Abstract

When a digital library user searches for publications by an author name, she often sees a mixture of publications by different authors who have the same name. With the growth of digital libraries and involvement of more authors, this author ambiguity problem is becoming critical. Author disambiguation (AD) often tries to solve this problem by leveraging metadata such as coauthors, research topics, publication venues and citation information, since more personal information such as the contact details is often restricted or missing. In this paper, we study the problem of how to efficiently disambiguate author names given an incessant stream of published papers. To this end, we propose a "BatchAD+IncAD" framework for dynamic author disambiguation. First, we perform batch author disambiguation (BatchAD) to disambiguate all author names at a given time by grouping all records (each record refers to a paper with one of its author names) into disjoint clusters. This establishes a one-to-one mapping between the clusters and real-world authors. Then, for newly added papers, we periodically perform incremental author disambiguation (IncAD), which determines whether each new record can be assigned to an existing cluster, or to a new cluster not yet included in the previous data. Based on the new data, IncAD also tries to correct previous AD results.
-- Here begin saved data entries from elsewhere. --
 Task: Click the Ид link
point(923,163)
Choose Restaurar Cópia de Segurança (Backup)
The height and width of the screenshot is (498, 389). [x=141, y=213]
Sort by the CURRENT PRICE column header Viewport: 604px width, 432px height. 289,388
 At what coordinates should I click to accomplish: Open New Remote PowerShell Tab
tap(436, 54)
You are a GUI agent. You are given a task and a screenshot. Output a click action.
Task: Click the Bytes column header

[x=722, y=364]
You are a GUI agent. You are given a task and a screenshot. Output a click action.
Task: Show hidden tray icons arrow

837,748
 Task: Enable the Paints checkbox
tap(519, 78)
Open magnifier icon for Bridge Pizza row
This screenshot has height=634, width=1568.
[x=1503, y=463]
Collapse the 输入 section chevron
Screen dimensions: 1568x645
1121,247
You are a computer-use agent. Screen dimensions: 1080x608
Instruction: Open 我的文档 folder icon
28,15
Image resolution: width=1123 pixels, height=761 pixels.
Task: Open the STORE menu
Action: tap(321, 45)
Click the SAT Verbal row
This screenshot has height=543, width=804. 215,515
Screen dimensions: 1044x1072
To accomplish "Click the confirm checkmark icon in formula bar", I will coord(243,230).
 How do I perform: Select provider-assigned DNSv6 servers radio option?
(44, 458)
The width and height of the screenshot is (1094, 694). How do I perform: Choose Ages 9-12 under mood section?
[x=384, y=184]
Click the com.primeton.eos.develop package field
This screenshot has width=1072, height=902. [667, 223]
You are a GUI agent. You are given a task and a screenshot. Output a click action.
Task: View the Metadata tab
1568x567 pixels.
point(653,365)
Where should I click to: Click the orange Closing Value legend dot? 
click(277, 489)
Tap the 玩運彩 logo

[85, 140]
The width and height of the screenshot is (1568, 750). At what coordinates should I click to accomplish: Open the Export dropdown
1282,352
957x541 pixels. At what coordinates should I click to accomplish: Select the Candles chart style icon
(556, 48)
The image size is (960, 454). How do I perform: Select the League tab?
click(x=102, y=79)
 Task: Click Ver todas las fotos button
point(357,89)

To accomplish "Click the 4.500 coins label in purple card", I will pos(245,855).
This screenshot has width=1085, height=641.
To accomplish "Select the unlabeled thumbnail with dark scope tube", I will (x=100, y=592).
Our main contributions are: (1) We demonstrate with real data that a small number of new papers often have overlapping author names with a large portion of existing papers, so it is challenging for IncAD to effectively leverage previous AD results. (2) We propose a novel IncAD model which aggregates metadata from a cluster of records to estimate the author's profile such as her coauthor distributions and keyword distributions, in order to predict how likely it is that a new record is "produced" by the author. (3) Using two labeled datasets and one large-scale raw dataset, we show that the proposed method is much more efficient than state-of-the-art methods while ensuring high accuracy.